Plus gravement, Le Monde titrait ces derniers jours sur « le viol, onzième plaie d'Égypte », un viol dont la signification est complexe a interpréter car elle n'est poussée ni par le désir, ni par la frustration : « Il ne s'agit pas de quelques violeurs qui, à tour de rôle, abusent de leur victime, mais de dizaines, voire de centaines d'hommes, qui se jettent sur une ou plusieurs femmes, souvent lors d'une manifestation, pour arracher leurs vêtements, les toucher, les pénétrer avec leurs doigts, les battre ou les blesser ». Pénétrer avec les doigts, en faisant abstraction du pénis, montre un rejet du corps féminin. Il est entendu par bon nombre de psychologues que la violence sexuelle opérant à une telle échelle est le plus souvent due à une volonté de s'opposer à des lois ou des tendances politiques à vouloir instaurer une égalité des genres, ce qui n'est plus guère le cas en Égypte, mais peut-être que les Égyptiennes trinquent au nom de la libération des Occidentales. Le doigt ici ressemble, symboliquement, à celui qui est vulgairement levé pour insulter. Aucun désir sexuel n'est à assouvir.
····················
EXERCICE COURT :: Recopiez en entier le texte sur les violences sexuelles en Égypte, sans y changer un mot.

DONNÉES FOURNIES ::
····················
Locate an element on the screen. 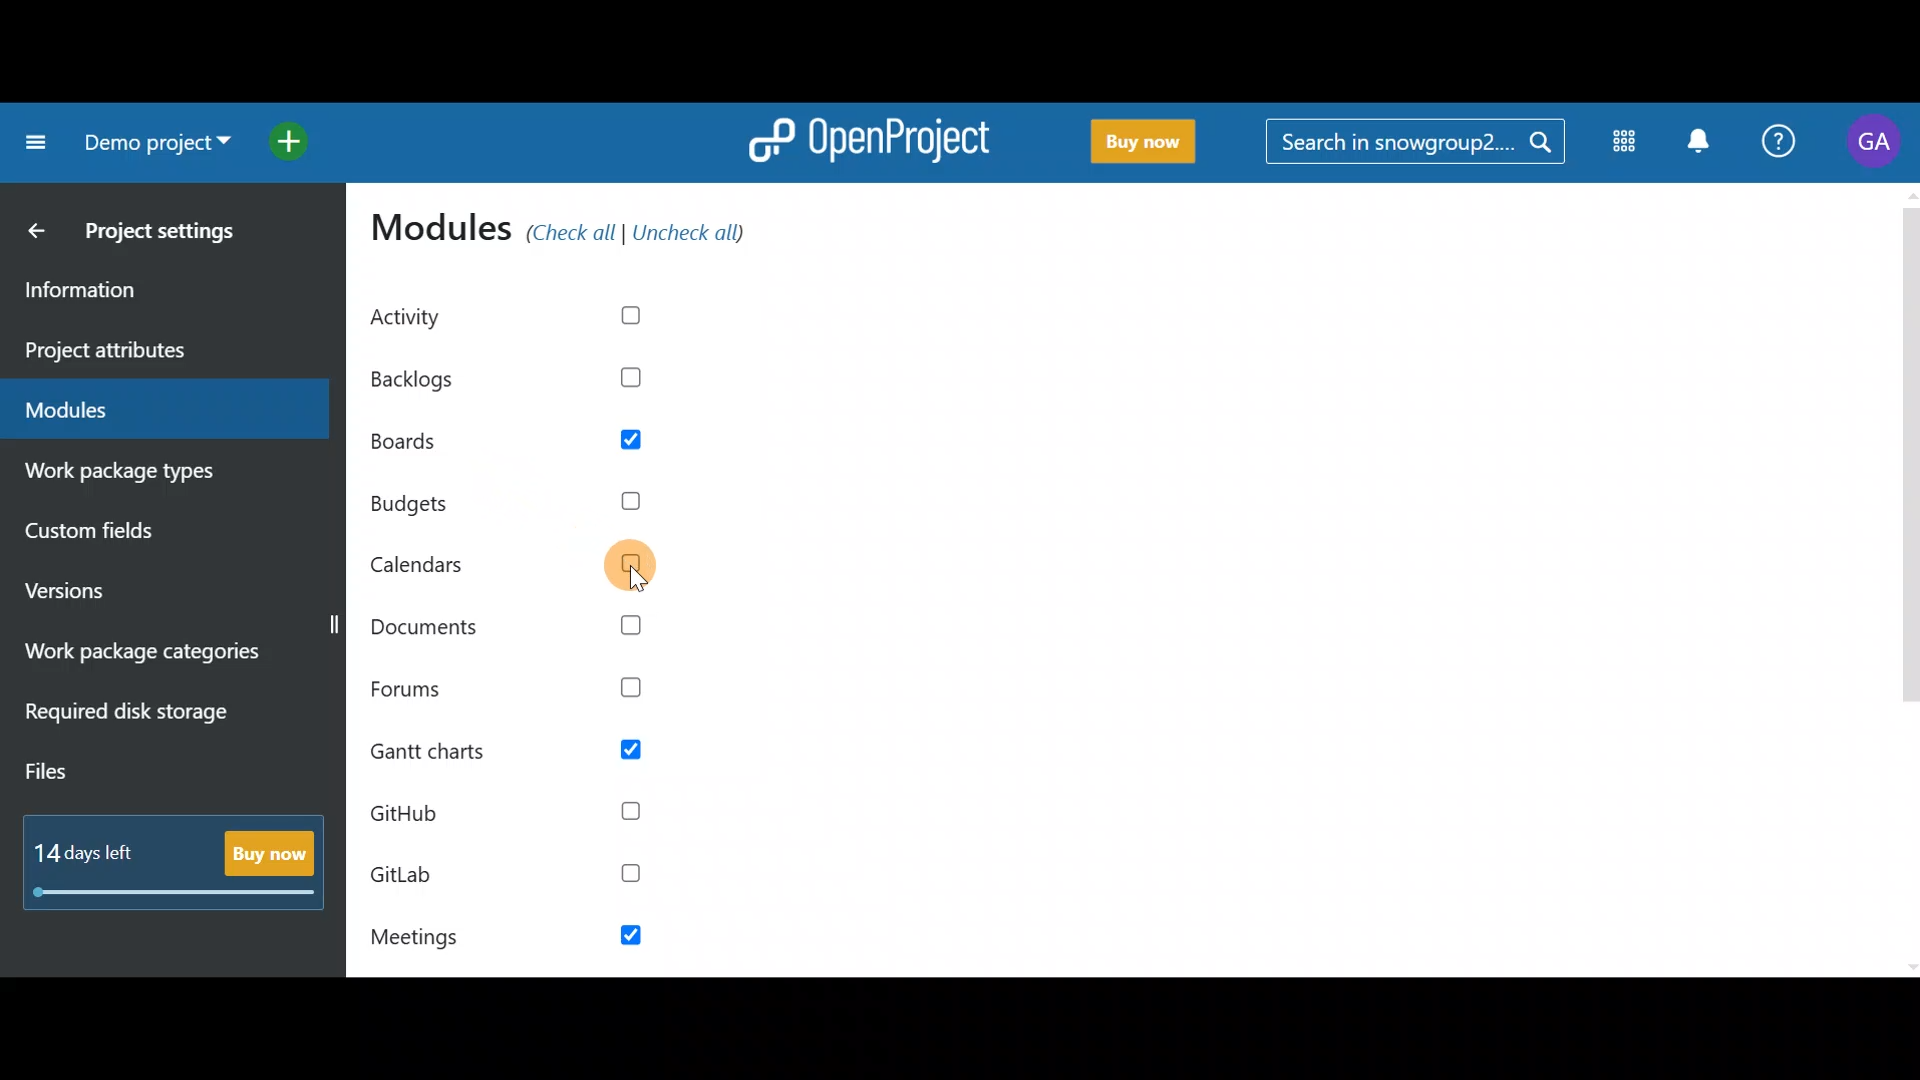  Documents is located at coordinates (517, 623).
····················
EXERCICE CORRIGÉ ::
Plus gravement, Le Monde titrait ces derniers jours sur « le viol, onzième plaie d'Égypte », un viol dont la signification est complexe a interpréter car elle n'est poussée ni par le désir, ni par la frustration : « Il ne s'agit pas de quelques violeurs qui, à tour de rôle, abusent de leur victime, mais de dizaines, voire de centaines d'hommes, qui se jettent sur une ou plusieurs femmes, souvent lors d'une manifestation, pour arracher leurs vêtements, les toucher, les pénétrer avec leurs doigts, les battre ou les blesser ». Pénétrer avec les doigts, en faisant abstraction du pénis, montre un rejet du corps féminin. Il est entendu par bon nombre de psychologues que la violence sexuelle opérant à une telle échelle est le plus souvent due à une volonté de s'opposer à des lois ou des tendances politiques à vouloir instaurer une égalité des genres, ce qui n'est plus guère le cas en Égypte, mais peut-être que les Égyptiennes trinquent au nom de la libération des Occidentales. Le doigt ici ressemble, symboliquement, à celui qui est vulgairement levé pour insulter. Aucun désir sexuel n'est à assouvir.